YOUR ASSIGNMENT —
Scan the records for the word "will". Report each line where it occurs.

DATA RECORDS Start Marker

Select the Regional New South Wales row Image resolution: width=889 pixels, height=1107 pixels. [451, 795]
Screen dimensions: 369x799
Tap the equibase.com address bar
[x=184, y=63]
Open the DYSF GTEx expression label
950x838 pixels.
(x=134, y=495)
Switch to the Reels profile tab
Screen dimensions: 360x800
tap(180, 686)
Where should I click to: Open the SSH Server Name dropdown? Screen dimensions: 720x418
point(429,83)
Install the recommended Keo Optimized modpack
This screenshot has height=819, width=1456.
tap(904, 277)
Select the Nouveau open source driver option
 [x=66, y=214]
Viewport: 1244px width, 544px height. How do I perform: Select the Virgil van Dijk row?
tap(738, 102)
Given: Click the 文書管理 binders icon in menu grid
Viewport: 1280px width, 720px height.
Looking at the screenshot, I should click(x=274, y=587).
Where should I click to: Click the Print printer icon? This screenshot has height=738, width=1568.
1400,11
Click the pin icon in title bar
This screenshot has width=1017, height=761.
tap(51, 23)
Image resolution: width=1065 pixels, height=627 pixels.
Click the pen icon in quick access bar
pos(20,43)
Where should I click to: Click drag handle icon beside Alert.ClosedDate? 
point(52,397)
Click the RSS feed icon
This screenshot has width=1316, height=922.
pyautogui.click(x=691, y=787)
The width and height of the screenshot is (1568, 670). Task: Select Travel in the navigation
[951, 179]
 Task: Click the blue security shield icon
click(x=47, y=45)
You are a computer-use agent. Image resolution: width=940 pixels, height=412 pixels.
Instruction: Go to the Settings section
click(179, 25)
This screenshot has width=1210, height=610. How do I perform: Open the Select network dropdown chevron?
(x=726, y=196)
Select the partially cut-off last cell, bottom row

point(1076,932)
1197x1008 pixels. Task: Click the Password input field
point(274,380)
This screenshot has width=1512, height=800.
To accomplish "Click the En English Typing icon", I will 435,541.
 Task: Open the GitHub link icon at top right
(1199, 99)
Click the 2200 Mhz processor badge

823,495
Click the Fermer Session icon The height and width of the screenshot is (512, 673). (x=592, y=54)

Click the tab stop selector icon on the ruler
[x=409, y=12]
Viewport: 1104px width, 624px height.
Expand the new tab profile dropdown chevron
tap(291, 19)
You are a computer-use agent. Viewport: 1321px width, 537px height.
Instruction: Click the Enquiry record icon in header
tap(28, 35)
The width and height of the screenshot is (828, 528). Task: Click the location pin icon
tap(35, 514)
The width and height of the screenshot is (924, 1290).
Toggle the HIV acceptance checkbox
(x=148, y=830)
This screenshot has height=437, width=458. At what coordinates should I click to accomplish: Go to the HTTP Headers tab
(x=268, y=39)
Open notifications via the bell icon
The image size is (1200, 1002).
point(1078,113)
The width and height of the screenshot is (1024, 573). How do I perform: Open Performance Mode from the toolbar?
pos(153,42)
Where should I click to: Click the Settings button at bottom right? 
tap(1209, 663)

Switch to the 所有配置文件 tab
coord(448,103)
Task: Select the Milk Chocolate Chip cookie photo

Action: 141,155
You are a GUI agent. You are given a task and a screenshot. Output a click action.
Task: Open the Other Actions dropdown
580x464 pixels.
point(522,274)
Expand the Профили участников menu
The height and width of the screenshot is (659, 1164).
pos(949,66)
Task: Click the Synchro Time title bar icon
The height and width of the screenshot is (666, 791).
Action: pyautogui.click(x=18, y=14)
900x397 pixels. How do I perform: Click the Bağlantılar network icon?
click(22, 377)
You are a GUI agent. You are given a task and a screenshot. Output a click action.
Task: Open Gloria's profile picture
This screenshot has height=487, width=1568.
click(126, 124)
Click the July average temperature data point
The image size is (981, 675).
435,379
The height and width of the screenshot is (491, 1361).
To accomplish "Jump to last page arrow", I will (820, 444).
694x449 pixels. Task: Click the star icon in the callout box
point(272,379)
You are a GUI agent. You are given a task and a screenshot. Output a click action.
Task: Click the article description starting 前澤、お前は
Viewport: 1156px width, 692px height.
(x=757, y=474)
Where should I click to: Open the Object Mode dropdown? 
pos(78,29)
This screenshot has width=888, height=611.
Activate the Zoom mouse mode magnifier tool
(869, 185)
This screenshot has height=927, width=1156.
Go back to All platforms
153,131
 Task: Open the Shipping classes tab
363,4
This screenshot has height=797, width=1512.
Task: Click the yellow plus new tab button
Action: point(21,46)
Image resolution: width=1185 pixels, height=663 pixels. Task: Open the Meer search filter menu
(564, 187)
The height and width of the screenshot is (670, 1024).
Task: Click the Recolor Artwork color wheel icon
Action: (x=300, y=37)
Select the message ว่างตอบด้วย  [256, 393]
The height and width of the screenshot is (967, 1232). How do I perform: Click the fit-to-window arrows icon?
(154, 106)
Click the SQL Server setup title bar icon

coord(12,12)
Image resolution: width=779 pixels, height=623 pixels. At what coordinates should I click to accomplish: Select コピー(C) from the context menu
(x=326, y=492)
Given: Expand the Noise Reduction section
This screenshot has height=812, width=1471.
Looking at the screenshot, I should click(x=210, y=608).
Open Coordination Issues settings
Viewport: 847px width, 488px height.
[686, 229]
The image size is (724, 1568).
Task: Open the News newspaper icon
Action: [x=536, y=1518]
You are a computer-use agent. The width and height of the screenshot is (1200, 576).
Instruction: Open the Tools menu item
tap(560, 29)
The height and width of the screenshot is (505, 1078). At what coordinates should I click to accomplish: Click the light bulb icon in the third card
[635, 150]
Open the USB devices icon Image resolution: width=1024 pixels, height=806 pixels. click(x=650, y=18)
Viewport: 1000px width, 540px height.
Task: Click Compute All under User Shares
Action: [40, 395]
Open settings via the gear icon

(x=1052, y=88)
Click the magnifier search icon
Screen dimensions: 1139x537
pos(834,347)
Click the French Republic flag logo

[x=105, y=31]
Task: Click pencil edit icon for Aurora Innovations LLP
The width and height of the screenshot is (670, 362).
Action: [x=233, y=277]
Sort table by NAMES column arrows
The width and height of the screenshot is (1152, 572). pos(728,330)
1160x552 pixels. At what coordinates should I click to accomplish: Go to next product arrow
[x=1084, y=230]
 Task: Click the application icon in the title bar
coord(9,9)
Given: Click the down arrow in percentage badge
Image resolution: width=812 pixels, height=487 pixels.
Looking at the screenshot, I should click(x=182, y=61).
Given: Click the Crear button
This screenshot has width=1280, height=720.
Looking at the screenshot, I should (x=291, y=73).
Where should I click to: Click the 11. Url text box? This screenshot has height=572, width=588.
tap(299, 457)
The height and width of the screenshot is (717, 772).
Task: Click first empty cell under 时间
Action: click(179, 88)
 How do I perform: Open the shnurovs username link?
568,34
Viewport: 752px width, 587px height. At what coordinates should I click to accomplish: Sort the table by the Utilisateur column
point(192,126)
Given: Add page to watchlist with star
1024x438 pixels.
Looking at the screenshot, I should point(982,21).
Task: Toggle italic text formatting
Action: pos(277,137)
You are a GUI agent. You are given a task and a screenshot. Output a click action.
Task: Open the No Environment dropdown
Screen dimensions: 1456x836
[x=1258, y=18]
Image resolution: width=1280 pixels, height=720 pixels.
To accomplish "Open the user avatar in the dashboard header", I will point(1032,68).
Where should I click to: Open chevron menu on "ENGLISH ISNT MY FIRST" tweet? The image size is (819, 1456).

DATA RECORDS End Marker

SOLUTION TO THE EXERCISE —
To accomplish "Click the En English Typing icon", I will 435,541.
To accomplish "Jump to last page arrow", I will (820, 444).
To accomplish "Open the user avatar in the dashboard header", I will point(1032,68).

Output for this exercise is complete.